● **Parts of the exercise**
1: According to the blog post, why did the writer take a cab to the hospital?
2: Return the part of the blog post from "Love is such" up to and including "linked by blood.", copied word for word.

--- Source passage ---

I had to take yesterday off to get a procedure done. It was a same day surgery, and I ended up staying at the hospital for close to 7 hrs. I caught the cab since my mom doesn't know how to drive yet, and I didn't ask around except one if anybody can give me a ride. That's where my stubborn streak comes out, it's as if I have a hard time asking for help. I cried a little I'll admit since if C- was here, he would taken the day off and stayed with me the whole time like when I had a surgery last year. After I got home, I pretty much just rested and watched Mad Men and Weeds, and trying to tweak the Mac so I can put Windows in it as well.

Last night, I got upset with my mom for a moment since she was crying a bit since she was asking and saying how I've never spent a bday with my dad. I hate when she does that. She doesn't mean anything bad but sometimes, it bothers me when she thinks about things like this. It's like she burders herself with more hurt and take on other people's pain, i.e. mine. I really wouldn't say I'm in denial about this whole relationship with my dad. After I came out to him April of last year, communication has pretty much stopped between us. I've reached out twice and will leave it at that.

I guess sometimes you just come to the realization that everybody can't or wouldn't love you. As hard as that might be, one just has to live with it. It's happened to me, I ended up liking some folks, and the feeling's not mutual so what can you do but move on. When it's the same, I've met guys that liked me but I didn't like them back the way they wanted me to. I wish it was any different, and as much as you try not to hurt people, it is bound to happen and it's only up to them when they want to move on.

Love is such an interesting thing. Sometimes you get too focused on getting it from someone that if you only stay still long enough, you realize the ones you have is actually enough. I've met some bloggers who I've come to love deeply, and who's been my confidant when I'm going through the hard times and the good times. Thinking of them makes me smile. I've realized that you come to a point where you create your own family, and one that doesn't have to be linked by blood.

--- Data records ---

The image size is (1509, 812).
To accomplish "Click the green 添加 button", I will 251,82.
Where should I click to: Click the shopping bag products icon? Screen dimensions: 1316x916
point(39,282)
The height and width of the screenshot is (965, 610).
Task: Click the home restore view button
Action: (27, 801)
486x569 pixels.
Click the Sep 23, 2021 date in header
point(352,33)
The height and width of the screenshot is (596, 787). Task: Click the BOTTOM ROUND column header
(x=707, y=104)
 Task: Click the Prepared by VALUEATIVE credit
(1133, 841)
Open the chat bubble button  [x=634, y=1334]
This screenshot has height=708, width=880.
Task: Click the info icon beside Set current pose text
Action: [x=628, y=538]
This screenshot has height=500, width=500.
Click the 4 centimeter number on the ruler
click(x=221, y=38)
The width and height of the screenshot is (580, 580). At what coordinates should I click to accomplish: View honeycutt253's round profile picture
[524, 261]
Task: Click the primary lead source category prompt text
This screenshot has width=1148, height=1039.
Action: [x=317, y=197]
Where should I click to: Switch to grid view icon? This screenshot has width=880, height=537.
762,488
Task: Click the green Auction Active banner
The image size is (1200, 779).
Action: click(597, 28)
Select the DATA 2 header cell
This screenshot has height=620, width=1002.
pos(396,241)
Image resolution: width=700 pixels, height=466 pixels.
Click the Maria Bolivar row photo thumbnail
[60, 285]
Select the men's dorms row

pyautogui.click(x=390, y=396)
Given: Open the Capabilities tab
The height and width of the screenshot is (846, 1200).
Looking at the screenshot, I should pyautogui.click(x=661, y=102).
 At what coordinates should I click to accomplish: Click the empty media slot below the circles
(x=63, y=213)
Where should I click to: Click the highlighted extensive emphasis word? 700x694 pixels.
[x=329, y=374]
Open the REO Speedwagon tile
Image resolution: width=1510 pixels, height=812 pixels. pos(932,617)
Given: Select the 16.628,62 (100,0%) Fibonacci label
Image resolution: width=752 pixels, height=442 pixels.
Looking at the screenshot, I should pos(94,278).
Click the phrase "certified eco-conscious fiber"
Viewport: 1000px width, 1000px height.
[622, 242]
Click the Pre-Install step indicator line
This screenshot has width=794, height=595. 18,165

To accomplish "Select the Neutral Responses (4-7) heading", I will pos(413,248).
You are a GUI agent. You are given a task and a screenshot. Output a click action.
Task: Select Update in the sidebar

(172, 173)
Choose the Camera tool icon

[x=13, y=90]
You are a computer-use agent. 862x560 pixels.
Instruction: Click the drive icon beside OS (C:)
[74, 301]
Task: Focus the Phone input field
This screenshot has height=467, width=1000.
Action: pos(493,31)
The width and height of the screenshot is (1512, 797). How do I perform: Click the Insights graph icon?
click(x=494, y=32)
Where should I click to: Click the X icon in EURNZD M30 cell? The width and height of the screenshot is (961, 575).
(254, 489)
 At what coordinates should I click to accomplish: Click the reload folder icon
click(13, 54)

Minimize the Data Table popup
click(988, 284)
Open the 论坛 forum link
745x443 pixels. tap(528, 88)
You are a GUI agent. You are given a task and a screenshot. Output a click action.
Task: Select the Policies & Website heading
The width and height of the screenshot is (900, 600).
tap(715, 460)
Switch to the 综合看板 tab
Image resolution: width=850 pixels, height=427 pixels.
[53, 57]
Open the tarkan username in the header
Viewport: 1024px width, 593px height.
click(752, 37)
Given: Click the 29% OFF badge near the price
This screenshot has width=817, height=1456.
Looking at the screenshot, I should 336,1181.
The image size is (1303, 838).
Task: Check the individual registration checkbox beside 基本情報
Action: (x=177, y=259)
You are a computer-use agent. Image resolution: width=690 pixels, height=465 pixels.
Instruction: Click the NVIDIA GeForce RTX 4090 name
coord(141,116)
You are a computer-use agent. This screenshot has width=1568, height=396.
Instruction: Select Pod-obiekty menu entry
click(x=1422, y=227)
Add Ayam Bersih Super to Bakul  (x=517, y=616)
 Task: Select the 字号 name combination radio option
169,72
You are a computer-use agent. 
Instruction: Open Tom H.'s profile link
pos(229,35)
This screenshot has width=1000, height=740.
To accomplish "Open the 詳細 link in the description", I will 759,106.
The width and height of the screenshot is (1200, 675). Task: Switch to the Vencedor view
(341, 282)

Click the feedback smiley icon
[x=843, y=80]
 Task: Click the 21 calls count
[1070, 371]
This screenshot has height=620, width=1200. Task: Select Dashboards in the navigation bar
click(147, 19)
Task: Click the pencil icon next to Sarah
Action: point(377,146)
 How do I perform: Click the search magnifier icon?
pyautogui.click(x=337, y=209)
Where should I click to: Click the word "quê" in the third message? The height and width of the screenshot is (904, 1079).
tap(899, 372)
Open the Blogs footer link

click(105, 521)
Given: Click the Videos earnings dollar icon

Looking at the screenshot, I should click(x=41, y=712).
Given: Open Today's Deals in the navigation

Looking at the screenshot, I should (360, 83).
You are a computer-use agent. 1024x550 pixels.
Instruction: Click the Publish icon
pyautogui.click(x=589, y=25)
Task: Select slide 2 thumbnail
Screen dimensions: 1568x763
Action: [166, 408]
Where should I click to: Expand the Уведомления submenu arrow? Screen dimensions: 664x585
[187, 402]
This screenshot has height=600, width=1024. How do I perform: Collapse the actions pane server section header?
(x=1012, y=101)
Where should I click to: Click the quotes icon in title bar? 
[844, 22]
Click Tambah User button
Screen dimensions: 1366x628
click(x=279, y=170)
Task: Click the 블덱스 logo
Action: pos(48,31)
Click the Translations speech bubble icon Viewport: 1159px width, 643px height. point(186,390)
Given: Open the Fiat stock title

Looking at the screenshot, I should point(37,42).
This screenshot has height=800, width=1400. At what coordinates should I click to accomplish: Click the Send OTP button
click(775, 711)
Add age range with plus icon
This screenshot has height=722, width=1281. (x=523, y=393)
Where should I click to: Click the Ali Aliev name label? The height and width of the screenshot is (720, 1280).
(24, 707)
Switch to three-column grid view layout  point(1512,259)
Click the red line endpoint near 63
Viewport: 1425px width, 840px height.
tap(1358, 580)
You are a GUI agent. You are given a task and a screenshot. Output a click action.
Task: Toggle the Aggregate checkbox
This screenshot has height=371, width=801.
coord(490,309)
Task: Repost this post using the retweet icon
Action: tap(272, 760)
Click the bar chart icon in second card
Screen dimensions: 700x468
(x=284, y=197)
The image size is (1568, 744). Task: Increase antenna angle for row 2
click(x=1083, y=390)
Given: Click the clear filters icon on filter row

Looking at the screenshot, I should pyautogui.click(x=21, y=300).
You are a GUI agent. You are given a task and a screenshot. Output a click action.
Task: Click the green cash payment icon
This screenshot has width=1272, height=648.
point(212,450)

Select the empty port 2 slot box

---

● **Responses by item number**
1: The writer took a cab because the writer's mom doesn't know how to drive yet. The writer asked only one person for a ride and no one else, because of a stubborn streak that makes asking for help hard.

2:
Love is such an interesting thing. Sometimes you get too focused on getting it from someone that if you only stay still long enough, you realize the ones you have is actually enough. I've met some bloggers who I've come to love deeply, and who's been my confidant when I'm going through the hard times and the good times. Thinking of them makes me smile. I've realized that you come to a point where you create your own family, and one that doesn't have to be linked by blood.